At Helion, we’re big fans of multi-factor authentication (MFA). This is the process of identifying users by validating two or more “factors” that are unique to a user. Some of the different user factors that are most often used in the authentication process include:
- Something you know
- Something you have
- Something you are
For instance, something you know might be your password. Something you have could be a one-time passcode sent to your smartphone.
By implementing MFA your dealership adds an additional layer of protection against one of the most common forms of a cybersecurity breach – compromised credentials. MFA is a great way to help protect your dealership from the growing incidence of cybercrime. However, if MFA is not implemented strategically then you can get in trouble.
One way to get in trouble with an MFA roll-out is to fail to consider the state laws that govern the way in which your business must operate. For instance, state law might require your dealership to reimburse employees who use personal mobile devices for work related purposes. Since MFA involves using a mobile device to secure a one-time passcode – your employees would need to use their mobile devices for work related purposes. Therefore, if your dealership was located in California and you wanted to require all employees to use MFA to access dealership related information, then you would be required to reimburse all employees for a portion of their monthly mobile device expenses.
So, the point here isn’t to discourage use of MFA. Instead, it’s to bring to light the fact that whether it’s the implementation of MFA, a new cybersecurity measure, or a dealership IT improvement – strategic thinking, planning, and expertise is essential. With the right expertise, you might be able find a more strategic way to implement MFA. For example, if your dealership used Microsoft 365 you could leverage its conditional access capabilities.

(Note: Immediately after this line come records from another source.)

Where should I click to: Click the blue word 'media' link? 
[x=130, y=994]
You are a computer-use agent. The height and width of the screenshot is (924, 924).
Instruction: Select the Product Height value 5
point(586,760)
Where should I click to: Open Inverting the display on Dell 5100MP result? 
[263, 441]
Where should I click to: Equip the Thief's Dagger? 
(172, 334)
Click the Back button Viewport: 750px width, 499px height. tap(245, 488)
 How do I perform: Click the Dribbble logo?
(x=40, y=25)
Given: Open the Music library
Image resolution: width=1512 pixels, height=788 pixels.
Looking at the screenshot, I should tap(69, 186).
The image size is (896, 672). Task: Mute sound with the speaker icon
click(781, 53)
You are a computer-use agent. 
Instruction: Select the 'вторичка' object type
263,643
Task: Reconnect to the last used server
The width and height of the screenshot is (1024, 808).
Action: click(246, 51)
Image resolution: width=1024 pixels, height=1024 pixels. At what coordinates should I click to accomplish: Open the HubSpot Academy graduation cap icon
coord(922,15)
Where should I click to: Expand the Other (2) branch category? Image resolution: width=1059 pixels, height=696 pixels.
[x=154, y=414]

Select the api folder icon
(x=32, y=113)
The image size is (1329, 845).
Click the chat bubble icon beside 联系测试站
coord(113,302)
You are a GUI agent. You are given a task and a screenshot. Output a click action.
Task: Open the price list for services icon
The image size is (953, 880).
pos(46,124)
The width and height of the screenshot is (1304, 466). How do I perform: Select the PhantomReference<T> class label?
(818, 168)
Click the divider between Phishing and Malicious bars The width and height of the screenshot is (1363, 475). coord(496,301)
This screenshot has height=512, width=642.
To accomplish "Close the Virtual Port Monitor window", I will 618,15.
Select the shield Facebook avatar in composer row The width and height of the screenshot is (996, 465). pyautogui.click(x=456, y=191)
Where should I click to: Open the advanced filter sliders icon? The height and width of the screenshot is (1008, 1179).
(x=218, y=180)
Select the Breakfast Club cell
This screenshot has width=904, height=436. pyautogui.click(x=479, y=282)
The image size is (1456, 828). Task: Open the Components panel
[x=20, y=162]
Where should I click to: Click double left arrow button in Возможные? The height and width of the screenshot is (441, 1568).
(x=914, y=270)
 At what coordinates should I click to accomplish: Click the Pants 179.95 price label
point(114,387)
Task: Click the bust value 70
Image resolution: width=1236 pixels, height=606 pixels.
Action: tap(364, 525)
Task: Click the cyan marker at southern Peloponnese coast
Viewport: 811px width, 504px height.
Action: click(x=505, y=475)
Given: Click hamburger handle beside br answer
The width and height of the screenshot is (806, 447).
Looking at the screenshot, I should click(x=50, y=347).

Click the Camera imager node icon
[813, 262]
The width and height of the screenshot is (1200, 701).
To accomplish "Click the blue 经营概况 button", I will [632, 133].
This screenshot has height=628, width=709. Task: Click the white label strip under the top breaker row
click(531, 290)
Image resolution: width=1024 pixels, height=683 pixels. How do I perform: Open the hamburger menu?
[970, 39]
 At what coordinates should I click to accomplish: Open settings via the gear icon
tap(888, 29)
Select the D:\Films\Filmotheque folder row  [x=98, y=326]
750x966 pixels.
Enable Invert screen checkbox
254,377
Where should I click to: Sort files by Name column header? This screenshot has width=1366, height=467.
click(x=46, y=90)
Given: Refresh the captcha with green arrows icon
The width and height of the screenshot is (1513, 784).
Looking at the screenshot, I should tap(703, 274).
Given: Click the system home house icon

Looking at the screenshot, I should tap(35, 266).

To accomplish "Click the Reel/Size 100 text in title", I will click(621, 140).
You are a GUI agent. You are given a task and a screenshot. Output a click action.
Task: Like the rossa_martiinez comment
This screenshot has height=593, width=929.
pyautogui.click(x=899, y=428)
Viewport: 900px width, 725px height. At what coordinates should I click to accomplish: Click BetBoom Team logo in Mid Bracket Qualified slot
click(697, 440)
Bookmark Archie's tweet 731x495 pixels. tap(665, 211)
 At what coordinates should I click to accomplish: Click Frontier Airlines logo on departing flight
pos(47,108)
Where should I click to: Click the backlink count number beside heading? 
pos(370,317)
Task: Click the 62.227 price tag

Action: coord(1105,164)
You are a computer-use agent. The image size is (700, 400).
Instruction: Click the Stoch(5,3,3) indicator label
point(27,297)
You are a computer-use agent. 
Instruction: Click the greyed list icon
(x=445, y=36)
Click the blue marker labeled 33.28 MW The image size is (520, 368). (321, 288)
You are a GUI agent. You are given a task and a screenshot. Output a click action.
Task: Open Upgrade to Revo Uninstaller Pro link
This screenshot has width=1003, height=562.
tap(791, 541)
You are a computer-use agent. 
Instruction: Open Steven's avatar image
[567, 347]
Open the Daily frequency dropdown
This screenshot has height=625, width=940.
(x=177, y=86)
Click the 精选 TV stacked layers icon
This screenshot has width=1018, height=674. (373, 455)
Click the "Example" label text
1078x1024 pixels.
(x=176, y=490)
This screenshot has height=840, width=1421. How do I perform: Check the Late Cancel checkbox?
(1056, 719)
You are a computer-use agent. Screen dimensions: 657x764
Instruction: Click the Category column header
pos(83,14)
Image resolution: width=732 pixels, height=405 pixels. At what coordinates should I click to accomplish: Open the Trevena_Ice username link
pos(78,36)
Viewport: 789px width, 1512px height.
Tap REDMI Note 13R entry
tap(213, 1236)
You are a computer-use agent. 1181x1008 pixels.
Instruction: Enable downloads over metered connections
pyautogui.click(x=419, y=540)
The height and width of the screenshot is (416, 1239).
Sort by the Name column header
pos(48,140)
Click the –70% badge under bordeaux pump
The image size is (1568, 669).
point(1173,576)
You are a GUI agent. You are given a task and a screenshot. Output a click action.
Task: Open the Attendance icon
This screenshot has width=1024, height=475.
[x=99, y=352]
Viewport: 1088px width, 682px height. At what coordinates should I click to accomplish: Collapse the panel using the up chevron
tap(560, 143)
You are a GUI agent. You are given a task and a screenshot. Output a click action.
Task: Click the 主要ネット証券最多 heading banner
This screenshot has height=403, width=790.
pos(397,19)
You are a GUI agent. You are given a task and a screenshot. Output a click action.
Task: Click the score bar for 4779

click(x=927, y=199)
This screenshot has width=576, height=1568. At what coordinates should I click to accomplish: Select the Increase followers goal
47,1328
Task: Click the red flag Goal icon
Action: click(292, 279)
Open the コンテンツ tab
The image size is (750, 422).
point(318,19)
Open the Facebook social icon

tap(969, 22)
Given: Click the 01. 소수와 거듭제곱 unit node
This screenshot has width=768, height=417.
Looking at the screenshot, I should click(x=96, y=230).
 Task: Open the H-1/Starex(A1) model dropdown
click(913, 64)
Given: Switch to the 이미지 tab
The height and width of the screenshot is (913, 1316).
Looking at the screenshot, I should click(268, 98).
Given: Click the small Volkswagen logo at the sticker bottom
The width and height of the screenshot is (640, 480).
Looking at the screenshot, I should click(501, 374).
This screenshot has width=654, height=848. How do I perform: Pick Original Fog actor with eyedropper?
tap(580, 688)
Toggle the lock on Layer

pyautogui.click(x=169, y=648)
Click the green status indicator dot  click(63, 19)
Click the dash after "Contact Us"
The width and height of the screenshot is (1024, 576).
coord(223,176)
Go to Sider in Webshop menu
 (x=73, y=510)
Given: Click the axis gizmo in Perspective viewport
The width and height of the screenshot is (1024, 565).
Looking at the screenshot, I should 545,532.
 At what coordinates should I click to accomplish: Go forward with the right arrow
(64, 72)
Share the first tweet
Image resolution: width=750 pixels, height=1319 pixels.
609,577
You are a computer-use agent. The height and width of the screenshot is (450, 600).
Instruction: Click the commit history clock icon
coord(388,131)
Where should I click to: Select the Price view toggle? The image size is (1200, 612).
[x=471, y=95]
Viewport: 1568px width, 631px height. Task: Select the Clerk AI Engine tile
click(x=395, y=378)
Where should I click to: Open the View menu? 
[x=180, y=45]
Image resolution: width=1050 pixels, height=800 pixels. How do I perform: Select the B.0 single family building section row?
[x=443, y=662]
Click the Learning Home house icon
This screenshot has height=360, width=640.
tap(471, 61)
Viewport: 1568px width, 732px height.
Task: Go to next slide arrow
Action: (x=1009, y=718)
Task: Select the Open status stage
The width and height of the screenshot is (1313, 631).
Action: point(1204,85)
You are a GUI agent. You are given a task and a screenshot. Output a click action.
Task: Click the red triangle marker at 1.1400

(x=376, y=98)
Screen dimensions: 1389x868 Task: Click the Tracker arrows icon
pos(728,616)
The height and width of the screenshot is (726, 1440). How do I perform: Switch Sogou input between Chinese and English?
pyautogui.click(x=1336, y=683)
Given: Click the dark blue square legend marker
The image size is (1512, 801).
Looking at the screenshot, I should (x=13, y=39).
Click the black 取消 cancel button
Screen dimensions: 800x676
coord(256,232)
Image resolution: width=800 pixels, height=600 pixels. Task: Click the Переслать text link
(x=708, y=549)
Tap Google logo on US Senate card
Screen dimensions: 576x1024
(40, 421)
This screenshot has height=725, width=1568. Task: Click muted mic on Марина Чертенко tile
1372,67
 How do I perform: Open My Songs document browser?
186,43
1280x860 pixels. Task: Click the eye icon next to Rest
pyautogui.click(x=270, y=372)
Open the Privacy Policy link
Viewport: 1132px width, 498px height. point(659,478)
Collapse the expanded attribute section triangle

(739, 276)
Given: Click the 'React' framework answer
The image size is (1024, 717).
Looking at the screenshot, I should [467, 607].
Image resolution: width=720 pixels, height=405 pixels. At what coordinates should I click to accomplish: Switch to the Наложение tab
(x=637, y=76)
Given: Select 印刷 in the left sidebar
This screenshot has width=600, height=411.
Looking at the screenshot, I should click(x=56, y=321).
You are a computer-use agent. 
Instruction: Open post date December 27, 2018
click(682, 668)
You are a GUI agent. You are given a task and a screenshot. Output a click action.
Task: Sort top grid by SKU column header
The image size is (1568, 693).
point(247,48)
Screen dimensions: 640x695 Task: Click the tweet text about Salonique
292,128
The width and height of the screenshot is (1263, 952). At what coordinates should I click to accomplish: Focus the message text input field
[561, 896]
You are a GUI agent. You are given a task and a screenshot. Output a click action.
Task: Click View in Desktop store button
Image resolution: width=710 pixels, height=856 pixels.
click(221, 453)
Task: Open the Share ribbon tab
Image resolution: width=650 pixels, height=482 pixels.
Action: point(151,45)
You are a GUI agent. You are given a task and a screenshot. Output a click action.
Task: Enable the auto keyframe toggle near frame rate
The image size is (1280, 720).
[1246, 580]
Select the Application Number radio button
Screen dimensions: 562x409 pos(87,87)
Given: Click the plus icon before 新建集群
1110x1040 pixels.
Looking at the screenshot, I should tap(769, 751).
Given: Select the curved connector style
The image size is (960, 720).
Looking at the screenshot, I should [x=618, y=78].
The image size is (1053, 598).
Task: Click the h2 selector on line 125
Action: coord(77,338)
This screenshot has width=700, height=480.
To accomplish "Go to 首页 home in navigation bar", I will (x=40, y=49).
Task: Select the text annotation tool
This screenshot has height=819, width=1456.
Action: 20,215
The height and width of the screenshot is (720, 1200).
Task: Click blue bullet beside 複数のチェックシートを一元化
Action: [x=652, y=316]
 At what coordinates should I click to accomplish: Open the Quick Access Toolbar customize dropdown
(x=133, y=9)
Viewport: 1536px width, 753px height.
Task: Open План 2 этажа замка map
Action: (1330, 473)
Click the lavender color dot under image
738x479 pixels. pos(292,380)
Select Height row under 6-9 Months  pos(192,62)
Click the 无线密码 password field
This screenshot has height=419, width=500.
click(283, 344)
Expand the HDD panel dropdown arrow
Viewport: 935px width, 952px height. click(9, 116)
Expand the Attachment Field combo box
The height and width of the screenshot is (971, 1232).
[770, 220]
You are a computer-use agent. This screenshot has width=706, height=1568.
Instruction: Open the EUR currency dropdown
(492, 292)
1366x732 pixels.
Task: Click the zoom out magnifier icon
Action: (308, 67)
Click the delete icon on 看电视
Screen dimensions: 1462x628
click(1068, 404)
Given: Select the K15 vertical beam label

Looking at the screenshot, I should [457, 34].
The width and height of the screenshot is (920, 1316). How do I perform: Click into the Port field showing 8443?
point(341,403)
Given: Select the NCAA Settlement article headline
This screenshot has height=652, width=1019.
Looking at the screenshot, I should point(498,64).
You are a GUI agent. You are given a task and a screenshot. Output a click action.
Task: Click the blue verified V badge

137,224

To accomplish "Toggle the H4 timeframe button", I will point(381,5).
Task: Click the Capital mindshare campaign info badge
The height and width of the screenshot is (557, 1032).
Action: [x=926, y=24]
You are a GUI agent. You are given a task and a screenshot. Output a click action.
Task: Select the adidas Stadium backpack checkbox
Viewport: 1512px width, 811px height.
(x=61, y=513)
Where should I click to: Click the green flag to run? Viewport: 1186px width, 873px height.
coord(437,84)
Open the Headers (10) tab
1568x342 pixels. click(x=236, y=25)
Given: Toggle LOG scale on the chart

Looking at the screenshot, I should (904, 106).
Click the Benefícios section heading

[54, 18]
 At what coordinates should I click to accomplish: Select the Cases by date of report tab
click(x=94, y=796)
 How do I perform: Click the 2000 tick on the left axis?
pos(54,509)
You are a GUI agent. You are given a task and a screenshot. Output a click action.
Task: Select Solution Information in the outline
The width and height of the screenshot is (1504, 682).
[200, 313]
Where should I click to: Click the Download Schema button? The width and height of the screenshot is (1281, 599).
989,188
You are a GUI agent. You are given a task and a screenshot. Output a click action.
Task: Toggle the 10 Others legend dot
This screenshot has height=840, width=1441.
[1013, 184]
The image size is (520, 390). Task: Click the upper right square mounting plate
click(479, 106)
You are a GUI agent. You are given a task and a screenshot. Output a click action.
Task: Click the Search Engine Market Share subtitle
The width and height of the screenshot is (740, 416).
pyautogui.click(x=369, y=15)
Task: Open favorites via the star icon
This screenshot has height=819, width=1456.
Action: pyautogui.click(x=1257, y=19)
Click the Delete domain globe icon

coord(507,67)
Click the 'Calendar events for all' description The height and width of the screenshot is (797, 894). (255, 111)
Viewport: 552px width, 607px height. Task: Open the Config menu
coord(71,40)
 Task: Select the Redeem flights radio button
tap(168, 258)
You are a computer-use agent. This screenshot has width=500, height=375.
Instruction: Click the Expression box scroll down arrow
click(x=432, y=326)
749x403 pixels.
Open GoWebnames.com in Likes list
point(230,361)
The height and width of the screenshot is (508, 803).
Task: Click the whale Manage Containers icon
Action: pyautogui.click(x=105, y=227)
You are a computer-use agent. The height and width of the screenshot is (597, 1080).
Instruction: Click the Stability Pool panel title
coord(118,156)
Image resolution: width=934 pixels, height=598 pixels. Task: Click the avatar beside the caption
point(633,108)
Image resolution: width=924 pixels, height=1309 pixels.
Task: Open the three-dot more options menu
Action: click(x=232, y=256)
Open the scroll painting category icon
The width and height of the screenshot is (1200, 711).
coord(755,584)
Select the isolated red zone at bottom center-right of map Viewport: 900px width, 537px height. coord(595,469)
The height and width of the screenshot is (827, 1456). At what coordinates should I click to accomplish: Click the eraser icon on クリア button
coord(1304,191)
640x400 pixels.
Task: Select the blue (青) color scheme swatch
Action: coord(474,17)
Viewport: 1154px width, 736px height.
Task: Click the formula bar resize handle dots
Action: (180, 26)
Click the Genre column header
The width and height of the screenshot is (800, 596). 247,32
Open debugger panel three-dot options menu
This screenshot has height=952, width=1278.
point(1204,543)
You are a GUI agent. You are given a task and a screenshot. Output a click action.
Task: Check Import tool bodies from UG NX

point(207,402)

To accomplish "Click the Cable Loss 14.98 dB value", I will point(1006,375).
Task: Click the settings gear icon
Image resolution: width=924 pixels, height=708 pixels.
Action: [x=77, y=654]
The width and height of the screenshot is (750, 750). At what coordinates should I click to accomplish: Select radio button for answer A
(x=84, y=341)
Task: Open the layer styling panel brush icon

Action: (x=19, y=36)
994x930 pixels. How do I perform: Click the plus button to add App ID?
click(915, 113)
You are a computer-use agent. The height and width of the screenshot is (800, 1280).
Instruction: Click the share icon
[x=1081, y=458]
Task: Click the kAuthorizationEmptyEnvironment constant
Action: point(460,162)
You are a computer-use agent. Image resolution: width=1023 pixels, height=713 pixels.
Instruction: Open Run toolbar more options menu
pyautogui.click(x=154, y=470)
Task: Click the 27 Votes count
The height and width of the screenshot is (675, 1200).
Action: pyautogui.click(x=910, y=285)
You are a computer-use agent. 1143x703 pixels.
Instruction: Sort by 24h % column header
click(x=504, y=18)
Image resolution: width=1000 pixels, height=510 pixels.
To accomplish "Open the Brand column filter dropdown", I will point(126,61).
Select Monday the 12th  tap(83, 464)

With Microsoft’s conditional access you could establish a set of trusted networks that would then allow users from these networks to log-in without requiring MFA. Those attempting to access dealer systems and information from an untrusted network would then either be denied access or required to use MFA to log-in. This way, you could prevent employees who are not reimbursed for their mobile devices from using them for work purposes. At the same time, you could allow those who do receive mobile device reimbursement to log-in from an untrusted network by forcing them to use MFA. This is just one example of strategically rolling-out MFA and the importance of having a strategically proactive team of IT experts ensuring that your technology is optimized for your business.